After his studies in Naples, Mimmo Rotella settled in Rome in 1945, developing abstract-geometric production in parallel with experimentation with phonetic poetry, which he called “epistaltic.” The turning point that marks the beginning of the artist’s reflection on the function of art in his own time dates back to 1953. Rotella identifies the advertising poster as the ideal means of expression of urban and popular contemporaneity: the famous décollage that recreate the unexpected and liberating gesture of tearing, tearing or scraping the “skin of the walls.” Shreds of posters taken from the urban context are glued to the canvas, replacing pictorial drafts. Initially, the dense weaving of the “tears” gives rise to abstract images, revealing affinities with Alberto Burri’s informal and material research. Toward the end of the 1950s, a tangency with neo-Dadaist and pop art poetics that focus on the society of the image is rather felt. Rotella begins to leave the subjects of the posters recognizable, selecting them precisely on the basis of their iconicity: the series Cinecittà offers a gallery of movie stars’ faces taken from movie posters.

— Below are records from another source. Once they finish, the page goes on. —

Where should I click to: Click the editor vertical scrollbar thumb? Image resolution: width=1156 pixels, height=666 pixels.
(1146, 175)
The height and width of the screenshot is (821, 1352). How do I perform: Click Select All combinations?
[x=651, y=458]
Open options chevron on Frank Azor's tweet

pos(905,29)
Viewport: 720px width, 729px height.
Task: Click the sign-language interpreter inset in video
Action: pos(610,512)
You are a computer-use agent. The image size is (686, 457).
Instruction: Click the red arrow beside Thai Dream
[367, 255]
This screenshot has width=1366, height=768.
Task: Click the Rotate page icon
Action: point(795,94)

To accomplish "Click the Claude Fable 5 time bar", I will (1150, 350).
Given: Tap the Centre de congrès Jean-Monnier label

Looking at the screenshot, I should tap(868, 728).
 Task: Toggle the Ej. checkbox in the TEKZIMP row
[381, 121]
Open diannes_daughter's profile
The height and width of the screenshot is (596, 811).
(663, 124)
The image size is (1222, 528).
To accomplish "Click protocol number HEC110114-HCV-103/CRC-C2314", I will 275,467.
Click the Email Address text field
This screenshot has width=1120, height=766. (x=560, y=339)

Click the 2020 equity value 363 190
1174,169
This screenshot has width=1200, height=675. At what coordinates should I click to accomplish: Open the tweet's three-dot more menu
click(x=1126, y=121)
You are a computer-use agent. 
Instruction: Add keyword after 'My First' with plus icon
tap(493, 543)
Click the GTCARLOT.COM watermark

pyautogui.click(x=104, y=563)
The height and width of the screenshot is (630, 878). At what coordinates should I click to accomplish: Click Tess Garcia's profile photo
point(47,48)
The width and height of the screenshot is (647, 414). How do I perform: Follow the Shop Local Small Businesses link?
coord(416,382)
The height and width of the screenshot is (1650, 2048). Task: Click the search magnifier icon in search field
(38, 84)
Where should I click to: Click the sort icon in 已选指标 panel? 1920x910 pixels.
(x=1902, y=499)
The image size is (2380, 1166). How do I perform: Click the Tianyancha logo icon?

Venetian Nostalgia, dated 1962, reflects the crucial phase of joining the French movement Nouveau Réalisme, promoted by critic Pierre Restany

. Rotella utilizza frammenti dell’affiche di Les Parisiennes, an episodic Italian-French film released that year and directed by Jacques Poitrenaud, Michel Boisrond, Claude Barma and Marc Allégret. An image shredded by the chaos of urban life intermittently returns the iconic force of the myth of the “dolce vita.” Compared to the impersonal portraits of consumer society offered by American pop art, Rotella’s work declares its fragile and precarious character, more akin to European research.